Provided records:
*** Begin section ***

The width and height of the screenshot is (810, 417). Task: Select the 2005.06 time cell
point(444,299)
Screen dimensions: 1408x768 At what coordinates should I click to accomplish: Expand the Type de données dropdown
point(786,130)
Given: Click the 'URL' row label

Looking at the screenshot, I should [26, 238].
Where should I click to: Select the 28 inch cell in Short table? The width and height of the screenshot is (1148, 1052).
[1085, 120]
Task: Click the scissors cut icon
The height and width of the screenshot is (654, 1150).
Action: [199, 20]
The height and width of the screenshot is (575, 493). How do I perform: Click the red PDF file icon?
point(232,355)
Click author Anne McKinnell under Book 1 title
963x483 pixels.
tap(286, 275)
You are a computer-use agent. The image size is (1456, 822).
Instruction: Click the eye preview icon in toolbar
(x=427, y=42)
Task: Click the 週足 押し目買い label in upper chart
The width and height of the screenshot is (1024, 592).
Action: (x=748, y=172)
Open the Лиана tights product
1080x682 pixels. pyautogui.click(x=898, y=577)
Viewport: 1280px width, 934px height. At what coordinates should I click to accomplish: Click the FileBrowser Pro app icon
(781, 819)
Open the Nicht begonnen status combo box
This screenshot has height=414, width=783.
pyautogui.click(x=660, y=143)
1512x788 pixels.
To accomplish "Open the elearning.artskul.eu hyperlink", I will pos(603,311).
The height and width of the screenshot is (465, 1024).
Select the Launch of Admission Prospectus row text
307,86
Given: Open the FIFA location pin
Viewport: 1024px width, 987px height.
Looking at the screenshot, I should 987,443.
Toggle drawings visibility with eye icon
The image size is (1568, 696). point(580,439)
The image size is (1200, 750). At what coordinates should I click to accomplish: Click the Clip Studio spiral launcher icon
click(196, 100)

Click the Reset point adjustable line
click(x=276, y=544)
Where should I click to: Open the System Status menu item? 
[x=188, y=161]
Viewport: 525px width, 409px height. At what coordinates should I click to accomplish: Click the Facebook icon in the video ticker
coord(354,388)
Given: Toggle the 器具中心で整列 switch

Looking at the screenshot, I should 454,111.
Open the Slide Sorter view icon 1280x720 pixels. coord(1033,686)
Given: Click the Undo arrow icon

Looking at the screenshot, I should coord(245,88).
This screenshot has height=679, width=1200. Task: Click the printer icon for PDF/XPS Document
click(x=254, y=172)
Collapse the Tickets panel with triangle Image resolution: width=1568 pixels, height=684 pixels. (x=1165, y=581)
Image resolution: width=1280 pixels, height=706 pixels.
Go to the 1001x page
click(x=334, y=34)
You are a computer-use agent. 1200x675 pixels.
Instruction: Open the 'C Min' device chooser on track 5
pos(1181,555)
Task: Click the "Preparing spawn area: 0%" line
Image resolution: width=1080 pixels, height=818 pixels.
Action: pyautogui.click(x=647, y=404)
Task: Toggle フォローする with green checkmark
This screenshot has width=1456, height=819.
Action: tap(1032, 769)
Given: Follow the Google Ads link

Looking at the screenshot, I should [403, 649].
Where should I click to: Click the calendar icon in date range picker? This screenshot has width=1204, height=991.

*** End section ***

Problem to solve:
Filter the listing down to the lines holding the word "agent", and return those.

Exercise output:
You are a computer-use agent. The image size is (1456, 822).
You are a computer-use agent. 1200x675 pixels.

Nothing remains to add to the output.